## What you are asked to do
Update the rows from the first one through the line containing "Looking at the screenshot, I should 254,23.", both included, by replacing "Distribution" with "Summary" and leaving everything else unchanged.

## Listed entries
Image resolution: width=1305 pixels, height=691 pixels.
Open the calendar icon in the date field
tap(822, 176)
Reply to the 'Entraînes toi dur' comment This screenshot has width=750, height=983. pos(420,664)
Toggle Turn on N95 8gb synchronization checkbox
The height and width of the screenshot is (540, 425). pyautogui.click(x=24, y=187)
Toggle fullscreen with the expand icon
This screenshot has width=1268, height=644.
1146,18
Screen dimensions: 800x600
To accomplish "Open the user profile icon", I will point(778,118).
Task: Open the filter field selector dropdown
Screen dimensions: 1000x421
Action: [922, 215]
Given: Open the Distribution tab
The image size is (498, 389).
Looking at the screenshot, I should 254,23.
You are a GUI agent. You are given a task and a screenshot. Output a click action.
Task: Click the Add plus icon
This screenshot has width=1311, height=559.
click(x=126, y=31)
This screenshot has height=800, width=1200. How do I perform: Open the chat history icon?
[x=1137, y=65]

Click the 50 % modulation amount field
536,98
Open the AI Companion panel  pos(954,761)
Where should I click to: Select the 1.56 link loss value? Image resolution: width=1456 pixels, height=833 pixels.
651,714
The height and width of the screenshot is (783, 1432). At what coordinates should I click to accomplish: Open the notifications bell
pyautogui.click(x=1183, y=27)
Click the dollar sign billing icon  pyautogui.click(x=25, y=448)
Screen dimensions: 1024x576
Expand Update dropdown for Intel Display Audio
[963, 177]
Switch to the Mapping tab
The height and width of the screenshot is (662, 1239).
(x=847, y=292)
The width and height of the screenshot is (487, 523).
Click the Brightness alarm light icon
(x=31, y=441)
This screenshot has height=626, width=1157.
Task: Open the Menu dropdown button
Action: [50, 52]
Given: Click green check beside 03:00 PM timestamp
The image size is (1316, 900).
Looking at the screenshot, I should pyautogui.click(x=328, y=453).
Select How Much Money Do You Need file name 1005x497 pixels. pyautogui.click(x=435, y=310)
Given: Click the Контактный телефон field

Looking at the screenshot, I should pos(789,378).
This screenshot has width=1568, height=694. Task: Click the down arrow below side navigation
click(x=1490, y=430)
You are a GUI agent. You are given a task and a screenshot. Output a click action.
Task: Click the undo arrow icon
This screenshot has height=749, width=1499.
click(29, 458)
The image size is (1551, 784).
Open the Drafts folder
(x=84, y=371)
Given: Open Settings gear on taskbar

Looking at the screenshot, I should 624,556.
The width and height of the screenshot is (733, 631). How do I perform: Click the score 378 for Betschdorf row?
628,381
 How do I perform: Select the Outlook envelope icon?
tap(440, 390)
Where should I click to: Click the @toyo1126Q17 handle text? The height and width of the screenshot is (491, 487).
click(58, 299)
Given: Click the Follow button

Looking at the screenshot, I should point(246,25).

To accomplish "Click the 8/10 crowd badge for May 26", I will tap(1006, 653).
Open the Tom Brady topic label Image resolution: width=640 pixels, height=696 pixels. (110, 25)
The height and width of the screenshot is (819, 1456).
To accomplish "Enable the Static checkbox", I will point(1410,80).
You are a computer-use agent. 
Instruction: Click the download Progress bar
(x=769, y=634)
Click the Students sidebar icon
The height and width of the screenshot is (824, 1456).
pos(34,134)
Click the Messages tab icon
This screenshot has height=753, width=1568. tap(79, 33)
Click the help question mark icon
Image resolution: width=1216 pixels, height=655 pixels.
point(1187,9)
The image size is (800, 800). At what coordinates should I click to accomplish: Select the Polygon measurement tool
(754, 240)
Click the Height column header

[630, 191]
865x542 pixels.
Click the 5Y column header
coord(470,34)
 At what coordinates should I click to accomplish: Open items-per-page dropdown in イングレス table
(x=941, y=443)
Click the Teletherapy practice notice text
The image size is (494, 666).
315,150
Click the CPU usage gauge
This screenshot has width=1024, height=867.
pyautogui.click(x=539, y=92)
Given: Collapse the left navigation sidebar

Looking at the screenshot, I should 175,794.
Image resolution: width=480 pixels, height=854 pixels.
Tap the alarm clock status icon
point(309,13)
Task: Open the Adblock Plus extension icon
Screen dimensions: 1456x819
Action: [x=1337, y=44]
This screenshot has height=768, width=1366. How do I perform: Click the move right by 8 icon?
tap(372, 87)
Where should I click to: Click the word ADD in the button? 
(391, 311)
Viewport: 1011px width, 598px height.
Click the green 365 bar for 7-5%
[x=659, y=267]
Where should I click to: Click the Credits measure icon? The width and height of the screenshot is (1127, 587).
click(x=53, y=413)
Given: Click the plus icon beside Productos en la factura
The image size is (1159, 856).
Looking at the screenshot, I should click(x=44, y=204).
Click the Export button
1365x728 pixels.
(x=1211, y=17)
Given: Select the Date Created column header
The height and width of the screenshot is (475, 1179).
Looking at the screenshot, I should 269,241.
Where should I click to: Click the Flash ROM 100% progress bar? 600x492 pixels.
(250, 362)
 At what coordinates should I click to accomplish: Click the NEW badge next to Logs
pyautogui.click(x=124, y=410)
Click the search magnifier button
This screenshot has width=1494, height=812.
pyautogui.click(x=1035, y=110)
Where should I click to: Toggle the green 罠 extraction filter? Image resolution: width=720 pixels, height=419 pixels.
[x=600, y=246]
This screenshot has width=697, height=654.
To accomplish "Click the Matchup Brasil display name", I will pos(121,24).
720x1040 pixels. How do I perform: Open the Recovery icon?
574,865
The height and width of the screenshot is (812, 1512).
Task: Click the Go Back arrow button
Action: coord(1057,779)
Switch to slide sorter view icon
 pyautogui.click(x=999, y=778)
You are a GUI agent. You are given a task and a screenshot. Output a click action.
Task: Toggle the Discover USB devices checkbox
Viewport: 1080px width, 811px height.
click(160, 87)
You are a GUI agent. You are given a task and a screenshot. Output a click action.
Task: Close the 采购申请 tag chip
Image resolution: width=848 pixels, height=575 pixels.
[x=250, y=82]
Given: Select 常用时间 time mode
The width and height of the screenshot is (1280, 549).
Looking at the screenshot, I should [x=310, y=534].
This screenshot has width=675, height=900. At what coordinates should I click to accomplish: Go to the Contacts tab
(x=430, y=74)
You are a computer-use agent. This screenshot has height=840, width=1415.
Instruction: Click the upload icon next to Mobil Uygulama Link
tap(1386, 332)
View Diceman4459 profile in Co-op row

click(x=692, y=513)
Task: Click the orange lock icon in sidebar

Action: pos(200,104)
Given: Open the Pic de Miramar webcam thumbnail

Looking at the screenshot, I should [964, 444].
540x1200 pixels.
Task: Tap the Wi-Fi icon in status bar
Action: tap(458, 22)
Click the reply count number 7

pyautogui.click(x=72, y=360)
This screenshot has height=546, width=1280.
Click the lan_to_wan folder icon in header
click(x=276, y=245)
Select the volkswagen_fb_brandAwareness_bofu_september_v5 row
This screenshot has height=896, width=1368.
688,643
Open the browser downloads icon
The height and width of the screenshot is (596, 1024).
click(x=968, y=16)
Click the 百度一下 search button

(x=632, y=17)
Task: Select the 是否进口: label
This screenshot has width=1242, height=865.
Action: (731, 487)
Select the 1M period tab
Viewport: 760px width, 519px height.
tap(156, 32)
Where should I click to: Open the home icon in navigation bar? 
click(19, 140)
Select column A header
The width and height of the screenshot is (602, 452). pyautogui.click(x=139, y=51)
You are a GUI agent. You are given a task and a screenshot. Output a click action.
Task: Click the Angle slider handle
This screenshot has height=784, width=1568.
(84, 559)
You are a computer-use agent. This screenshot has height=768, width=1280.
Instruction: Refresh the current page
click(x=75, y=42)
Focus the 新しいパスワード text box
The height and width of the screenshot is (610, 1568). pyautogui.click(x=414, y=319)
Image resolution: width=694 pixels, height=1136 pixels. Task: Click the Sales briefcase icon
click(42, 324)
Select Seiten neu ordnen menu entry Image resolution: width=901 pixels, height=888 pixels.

## Finished task
Image resolution: width=1305 pixels, height=691 pixels.
Open the calendar icon in the date field
tap(822, 176)
Reply to the 'Entraînes toi dur' comment This screenshot has width=750, height=983. pos(420,664)
Toggle Turn on N95 8gb synchronization checkbox
The height and width of the screenshot is (540, 425). pyautogui.click(x=24, y=187)
Toggle fullscreen with the expand icon
This screenshot has width=1268, height=644.
1146,18
Screen dimensions: 800x600
To accomplish "Open the user profile icon", I will point(778,118).
Task: Open the filter field selector dropdown
Screen dimensions: 1000x421
Action: [922, 215]
Given: Open the Summary tab
The image size is (498, 389).
Looking at the screenshot, I should 254,23.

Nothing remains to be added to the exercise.